Sleuth youth

The Queen’s-based Sleuth Bears will release their debut album today with a launch party at the Mansion. Guitarist Neven Lockhead said the five-track grunge-rock album, Parochial Youth, is about struggling with a 20-something perspective.

“[Parochial] means sort of having a narrow mind, or a narrow scope, like not seeing completely everything in the world,” Lockhead, ArtSci ’13. “These five songs, there’s really a sense of absence. I see it as a reaching and a failing to connect with something.”

“Never Been Past the Tracks,” the last song on the album, is about a lack of travel. It channels the feeling of disconnect. Lockhead said the song follows Sleuth Bears’ style of superimposing energetic tracks over harsh and empty sentiments.

“We have this idea of us being like the 401,” he said. “The CD is like a highway that is trying to be like the Champs Elysées, but will always just be a highway.”

Parochial Youth was recorded in a four-hour session after April exams. Matt Rogalsky, a sound artist and assistant professor in the music department at Queen’s, provided the studio equipment and helped with editing throughout the summer months. Rogalsky has worked with Kingston band PS I Love You.

“We wanted to keep things really sort of bare bones and try to capture the kind of energy we have live,” Lockhead said.

As a Queen’s-based band, they see the “Queen’s bubble” as an obstacle for musicians getting their start on campus, Lockhead said.

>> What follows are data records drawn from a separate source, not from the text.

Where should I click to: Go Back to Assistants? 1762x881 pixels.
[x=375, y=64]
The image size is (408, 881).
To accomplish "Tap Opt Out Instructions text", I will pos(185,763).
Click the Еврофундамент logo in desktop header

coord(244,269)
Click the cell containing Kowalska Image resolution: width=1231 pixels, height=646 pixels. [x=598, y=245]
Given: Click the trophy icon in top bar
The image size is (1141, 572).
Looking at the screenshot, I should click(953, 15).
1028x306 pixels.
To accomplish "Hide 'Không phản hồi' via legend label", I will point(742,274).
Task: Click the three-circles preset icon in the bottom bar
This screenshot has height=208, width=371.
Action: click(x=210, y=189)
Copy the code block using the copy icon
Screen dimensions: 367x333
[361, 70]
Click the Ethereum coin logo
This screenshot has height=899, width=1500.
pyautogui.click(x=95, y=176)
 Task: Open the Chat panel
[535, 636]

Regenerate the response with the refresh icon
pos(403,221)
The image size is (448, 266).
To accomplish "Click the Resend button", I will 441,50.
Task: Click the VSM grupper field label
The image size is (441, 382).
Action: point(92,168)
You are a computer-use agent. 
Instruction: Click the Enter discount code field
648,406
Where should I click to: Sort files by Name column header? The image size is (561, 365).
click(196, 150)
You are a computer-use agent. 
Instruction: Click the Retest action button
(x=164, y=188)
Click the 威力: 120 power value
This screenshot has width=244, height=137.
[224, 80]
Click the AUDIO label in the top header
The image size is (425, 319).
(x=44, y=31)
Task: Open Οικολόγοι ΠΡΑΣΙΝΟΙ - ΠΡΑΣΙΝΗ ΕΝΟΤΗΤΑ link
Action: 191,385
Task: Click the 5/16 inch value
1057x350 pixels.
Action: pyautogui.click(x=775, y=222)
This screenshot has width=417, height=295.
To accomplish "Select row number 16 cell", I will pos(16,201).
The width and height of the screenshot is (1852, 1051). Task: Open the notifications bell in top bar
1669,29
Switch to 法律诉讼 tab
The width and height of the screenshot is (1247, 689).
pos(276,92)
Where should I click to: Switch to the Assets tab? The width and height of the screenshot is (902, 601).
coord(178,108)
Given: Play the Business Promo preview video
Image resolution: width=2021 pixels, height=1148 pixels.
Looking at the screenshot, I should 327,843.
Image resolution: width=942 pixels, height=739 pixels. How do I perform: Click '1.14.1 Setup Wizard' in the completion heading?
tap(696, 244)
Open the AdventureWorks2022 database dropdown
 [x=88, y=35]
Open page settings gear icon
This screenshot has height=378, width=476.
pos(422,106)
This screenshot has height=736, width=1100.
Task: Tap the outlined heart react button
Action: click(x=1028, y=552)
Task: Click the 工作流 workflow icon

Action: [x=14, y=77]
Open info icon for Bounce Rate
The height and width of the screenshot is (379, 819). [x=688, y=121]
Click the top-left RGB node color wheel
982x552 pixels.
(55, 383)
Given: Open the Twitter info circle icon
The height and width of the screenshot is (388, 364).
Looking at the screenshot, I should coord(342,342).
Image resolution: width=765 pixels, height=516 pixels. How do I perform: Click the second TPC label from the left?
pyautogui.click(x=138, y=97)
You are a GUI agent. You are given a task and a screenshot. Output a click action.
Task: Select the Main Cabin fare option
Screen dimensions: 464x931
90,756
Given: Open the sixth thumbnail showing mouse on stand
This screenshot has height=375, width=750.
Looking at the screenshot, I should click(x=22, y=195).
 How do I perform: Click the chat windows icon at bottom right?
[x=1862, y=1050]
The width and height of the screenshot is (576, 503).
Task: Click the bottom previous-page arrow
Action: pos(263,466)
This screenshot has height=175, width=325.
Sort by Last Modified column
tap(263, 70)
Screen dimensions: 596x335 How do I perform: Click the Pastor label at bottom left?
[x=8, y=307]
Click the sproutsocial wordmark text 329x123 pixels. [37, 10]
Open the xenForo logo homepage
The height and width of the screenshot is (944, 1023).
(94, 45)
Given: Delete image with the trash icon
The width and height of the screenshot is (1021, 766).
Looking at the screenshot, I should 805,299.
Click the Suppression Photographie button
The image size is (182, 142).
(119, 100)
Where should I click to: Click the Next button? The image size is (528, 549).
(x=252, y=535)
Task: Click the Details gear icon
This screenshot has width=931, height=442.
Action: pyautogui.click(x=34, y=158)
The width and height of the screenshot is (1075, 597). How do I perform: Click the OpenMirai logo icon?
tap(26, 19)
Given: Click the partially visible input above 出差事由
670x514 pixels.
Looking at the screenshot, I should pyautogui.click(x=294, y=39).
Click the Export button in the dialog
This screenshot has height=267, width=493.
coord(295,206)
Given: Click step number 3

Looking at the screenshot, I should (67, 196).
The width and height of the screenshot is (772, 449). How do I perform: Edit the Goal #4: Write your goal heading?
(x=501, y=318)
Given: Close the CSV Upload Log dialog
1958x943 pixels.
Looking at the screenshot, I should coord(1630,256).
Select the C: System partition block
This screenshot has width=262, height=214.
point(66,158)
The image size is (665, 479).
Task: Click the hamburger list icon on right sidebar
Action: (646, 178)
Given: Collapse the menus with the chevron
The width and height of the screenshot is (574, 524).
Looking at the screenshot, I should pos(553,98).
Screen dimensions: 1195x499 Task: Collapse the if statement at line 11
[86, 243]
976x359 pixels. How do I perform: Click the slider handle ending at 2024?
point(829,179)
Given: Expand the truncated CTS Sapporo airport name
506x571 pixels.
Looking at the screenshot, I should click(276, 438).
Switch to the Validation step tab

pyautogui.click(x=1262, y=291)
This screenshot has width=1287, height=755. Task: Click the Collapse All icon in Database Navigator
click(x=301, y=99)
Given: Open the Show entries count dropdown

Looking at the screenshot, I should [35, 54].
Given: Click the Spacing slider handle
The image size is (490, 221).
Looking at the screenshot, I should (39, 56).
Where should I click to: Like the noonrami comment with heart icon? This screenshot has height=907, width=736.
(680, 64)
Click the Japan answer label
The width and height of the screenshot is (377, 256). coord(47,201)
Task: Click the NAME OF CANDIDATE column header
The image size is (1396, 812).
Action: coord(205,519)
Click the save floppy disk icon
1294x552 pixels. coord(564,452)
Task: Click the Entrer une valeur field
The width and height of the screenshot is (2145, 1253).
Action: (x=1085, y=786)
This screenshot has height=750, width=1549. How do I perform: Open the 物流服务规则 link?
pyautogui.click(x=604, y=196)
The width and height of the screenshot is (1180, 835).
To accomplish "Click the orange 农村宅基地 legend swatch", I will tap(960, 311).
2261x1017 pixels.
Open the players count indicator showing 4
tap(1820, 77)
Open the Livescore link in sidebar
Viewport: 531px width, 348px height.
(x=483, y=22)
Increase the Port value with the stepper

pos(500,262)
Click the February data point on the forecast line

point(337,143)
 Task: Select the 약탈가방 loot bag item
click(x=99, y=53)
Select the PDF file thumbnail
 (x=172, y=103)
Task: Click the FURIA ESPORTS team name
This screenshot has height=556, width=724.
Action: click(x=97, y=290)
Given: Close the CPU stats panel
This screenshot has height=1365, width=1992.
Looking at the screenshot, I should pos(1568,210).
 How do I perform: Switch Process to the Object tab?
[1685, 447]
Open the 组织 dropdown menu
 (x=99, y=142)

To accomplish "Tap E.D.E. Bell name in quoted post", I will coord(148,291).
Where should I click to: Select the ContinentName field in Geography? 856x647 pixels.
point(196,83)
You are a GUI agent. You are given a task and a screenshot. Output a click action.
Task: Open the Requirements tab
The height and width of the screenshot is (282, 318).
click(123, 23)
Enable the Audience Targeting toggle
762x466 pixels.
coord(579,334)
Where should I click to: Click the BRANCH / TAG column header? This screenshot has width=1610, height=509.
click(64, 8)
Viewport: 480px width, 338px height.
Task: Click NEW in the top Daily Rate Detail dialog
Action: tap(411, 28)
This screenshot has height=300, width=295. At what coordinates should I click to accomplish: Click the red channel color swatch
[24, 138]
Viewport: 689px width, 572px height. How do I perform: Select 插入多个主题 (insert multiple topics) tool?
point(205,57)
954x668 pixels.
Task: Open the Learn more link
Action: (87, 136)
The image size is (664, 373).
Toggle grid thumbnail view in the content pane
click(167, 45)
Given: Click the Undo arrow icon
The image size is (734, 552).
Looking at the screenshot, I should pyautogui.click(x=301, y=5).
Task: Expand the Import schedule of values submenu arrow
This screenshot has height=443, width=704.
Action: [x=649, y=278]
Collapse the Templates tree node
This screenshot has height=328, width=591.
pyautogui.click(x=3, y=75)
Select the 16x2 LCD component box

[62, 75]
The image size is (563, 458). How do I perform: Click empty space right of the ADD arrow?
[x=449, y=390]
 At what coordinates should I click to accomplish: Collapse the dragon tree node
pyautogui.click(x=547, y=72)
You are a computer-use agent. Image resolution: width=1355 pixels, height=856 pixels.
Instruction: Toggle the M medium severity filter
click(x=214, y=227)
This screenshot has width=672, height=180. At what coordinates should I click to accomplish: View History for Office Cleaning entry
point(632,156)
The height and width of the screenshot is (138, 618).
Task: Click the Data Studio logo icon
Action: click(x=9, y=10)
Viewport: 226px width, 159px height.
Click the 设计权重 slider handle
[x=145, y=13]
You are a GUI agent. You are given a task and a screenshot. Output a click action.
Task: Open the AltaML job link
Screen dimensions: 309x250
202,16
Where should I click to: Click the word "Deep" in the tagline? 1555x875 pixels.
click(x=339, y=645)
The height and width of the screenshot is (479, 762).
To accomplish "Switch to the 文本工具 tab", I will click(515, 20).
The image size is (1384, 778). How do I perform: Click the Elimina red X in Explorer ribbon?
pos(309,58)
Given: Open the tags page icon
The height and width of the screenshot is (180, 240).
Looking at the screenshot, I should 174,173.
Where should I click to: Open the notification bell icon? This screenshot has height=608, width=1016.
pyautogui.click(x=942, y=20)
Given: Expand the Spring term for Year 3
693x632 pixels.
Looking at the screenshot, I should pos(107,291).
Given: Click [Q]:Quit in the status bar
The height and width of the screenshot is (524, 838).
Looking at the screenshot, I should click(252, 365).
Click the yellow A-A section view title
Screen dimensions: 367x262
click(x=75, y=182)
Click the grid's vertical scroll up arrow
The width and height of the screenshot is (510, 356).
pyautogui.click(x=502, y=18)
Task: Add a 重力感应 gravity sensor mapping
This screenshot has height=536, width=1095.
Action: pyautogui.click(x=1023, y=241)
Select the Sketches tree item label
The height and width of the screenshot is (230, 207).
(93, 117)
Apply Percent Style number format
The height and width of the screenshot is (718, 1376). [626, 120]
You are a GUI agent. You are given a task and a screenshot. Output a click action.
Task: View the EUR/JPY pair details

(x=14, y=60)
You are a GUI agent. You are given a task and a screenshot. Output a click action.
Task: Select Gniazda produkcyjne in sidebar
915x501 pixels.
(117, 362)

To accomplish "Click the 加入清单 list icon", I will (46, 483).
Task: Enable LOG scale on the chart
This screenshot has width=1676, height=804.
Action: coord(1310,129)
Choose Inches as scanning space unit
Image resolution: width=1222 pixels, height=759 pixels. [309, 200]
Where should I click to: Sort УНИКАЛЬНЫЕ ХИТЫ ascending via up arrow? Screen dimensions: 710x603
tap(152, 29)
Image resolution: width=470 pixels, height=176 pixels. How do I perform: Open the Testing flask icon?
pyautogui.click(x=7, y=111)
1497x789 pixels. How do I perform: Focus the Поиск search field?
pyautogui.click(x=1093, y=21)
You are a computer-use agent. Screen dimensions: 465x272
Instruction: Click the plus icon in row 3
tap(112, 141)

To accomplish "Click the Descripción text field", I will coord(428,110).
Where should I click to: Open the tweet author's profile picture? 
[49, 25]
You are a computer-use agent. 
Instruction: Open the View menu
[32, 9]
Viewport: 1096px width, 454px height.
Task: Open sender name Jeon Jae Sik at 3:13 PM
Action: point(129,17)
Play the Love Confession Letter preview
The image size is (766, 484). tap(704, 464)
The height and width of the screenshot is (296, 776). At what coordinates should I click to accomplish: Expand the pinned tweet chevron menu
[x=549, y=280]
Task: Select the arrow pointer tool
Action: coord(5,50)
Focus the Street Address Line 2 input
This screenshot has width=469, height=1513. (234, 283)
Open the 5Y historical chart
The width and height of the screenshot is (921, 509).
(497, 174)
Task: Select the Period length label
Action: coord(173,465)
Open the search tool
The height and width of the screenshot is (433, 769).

“It’s hard. You can always play Clark Hall Pub and there’s always going to be your friends coming out,” he said. “But I think that what a lot of musicians realize after a while is that there is a whole other world outside of Queen’s in Kingston and it’s super supportive.”

Lockhead, lead singer Annie Dunsford and bass player Kenneth Hall work as programmers at CFRC. The local radio station acted as a base for networking with other musicians which helped the band get its start. Drummer Liam Cole is taking a year off after graduating Regiopolis Notre Dame High School in the spring. Guitarist Gareth Savage just started his third year in Arts and Science.

Aside from mixing and picking cover art, the band played the Island Grill at this year’s Wolfe Island Music Festival.

“It was the happiest we’ve ever been as a band,” Lockhead said. “We were separated for the entire summer and came back and played this huge show and it felt really good.

“Some people in the band were calling it the make-up sex.”

With a young roster, their short album focuses on a small-fish, big-pond complex.

“Young people especially have that, maybe not a fear, but a feeling where we’re living and, you know, people are doing so many great things.

“But we’re always thinking, at least for me, that we’re not living quite enough. There’s always more.”

Sleuth Bears release Parochial Youth tonight at the Mansion at 9 p.m.